Claims About Farm Bankruptcies Do Not Justify Increasing Aid for Farms
February 18, 2021
Throughout the pandemic, amidst stimulus package debates and worries about crushing federal deficits, farming interests have persistently, and on occasion aggressively, lobbied Washington for additional subsidies to bail out failing farms. Frequently, as has been the case over the past two decades, their arguments for substantial increases in farm subsidies have involved claims that farm bankruptcies are surging and therefore the agricultural sector is in dire financial straits.
Such claims about farm failures appear to resonate with congressional committees and the general public. There is, however, no evidence that increases in farm bankruptcies filed under Chapter 12 of the bankruptcy code in any way reflect widespread financial difficulties among farms. Legislators should therefore ignore claims that large percentage increases — or, for that matter, decreases — in farm bankruptcies say anything about the state of the farm economy.

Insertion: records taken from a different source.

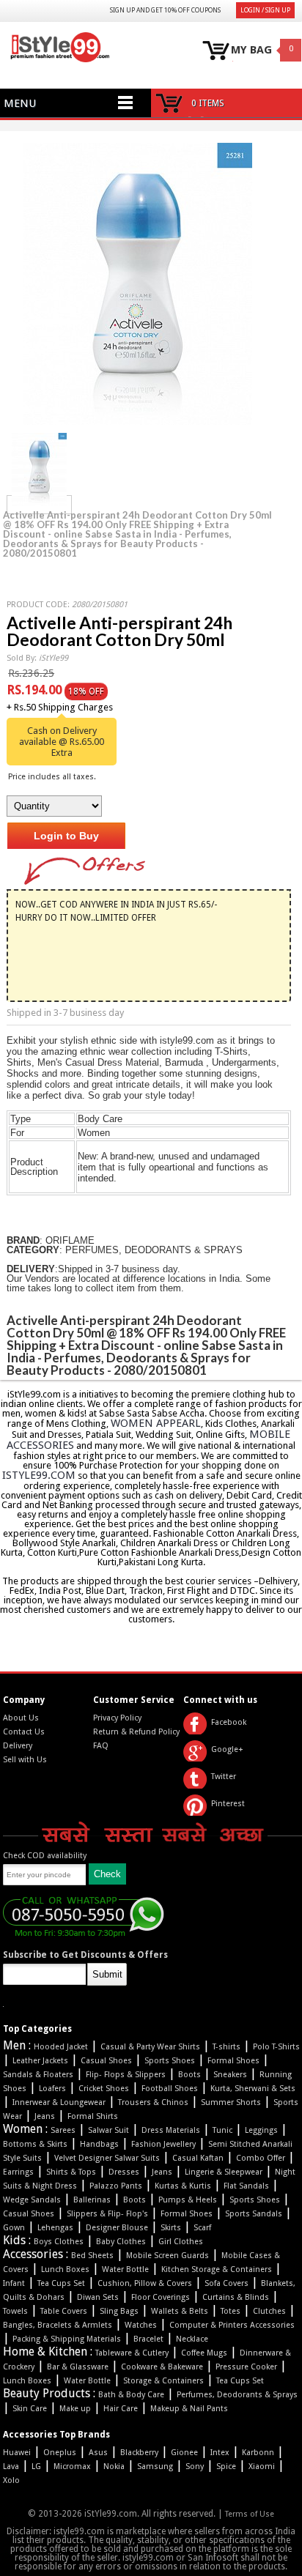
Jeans (44, 2116)
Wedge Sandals (32, 2200)
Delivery (17, 1746)
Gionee (184, 2452)
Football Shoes (169, 2088)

First, farm bankruptcies are extremely rare events, so small changes in their numbers can appear very substantial. For example, in 2018, 498 farms filed for bankruptcy out of approximately two million US farms. In 2019, the number of bankruptcies “exploded,” increasing by almost 20 percent to 595. This meant that 0.03 percent of all farms — i.e., one in every 3,300 farms — filed for bankruptcy. The increase of 97 farm bankruptcies out of a total of two million farms is effectively a statistical blip.
Second, sector-wide net cash incomes from farming, on an inflation-adjusted basis, were slightly above average in 2019, scarcely suggesting a financial crisis. But after the data on 2019 bankruptcies was published in early February, the statement that a “20% increase in farm bankruptcies occurred in 2019” — an entirely misleading number — was widely disseminated, and convinced many on Capitol Hill that the farm sector was already in a financial crisis before any COVID 19 impacts were being felt.
In fact, in terms of bankruptcies, farm businesses do amazingly better than the rest of the US economy. In 2019, when the US economy was exceptionally healthy, about six million businesses were operating across all other sectors of the US economy. Of those, 22,780 filed for bankruptcy, yielding a 0.38 percent bankruptcy rate — over ten times larger than the 0.03 percent rate for farms.
Notwithstanding the pandemic, from 2019 to 2020, farm bankruptcies declined by 7 percent. In 2020, 553 farms filed for bankruptcy under Chapter 12, 42 less farms than in 2019. The massive amount of $29 billion in COVID-19 aid received by farmers may have had some impact on those numbers. But this decline is effectively another statistical blip in a year when farm incomes surged to near-record levels because of COVID aid and relatively high harvest prices for many crops.
Using tiny changes in a miniscule number of bankruptcies as an indicator of financial stress within the farm economy is wildly inappropriate. Sector-wide, farms use their net cash income for debt servicing, but, as the chart showing farm bankruptcies and net cash income (adjusted for inflation) from 2000 to 2019 indicates, there is no correlation between net cash income and bankruptcies.
If Chapter 12 bankruptcies were a good indicator of the general state of the farm economy, you would expect increases in bankruptcies to be relatively closely linked to decreases in net cash income. They are not. In some years (e.g. 2002 and 2014), when income goes up bankruptcies go down; in others (e.g., 2009, 2010, and 2019), income goes up or remains relatively stable while bankruptcies go up; and sometimes, farm incomes go down and bankruptcies go down (e.g., 2004 and 2015). A simple statistical test also indicates no meaningful link between farm incomes and farm bankruptcies (see Figure 1: The correlation coefficient is 0.06, and not statistically different from zero).
So what factors drive farms into bankruptcy? As with all businesses, farming included, owners are not immune from making ill-advised investments, committing to bad marketing decisions, or undergoing behavioral and other health-related diseases that have financially catastrophic effects. A farm owner’s financial woes may also result from loss of income from other sources (e.g., losing off-farm employment or owning failing investments in other businesses).
Certainly, more studies are needed to identify why bankruptcies are so rare among US farms, but there is zero evidence that numerically minimal increases in Chapter 12 bankruptcies justify massive infusions of federal aid. Farm interest groups and others who cry out for new federal subsidies, else food production will collapse and Americans starve, should base their appeals on facts, not fiction or anecdotes based on the misleading use of data. And Congress and the executive branch should rely on accurate data and objective analysis in making decisions about whether those pleas should be accommodated at the expense of larger federal budget deficits.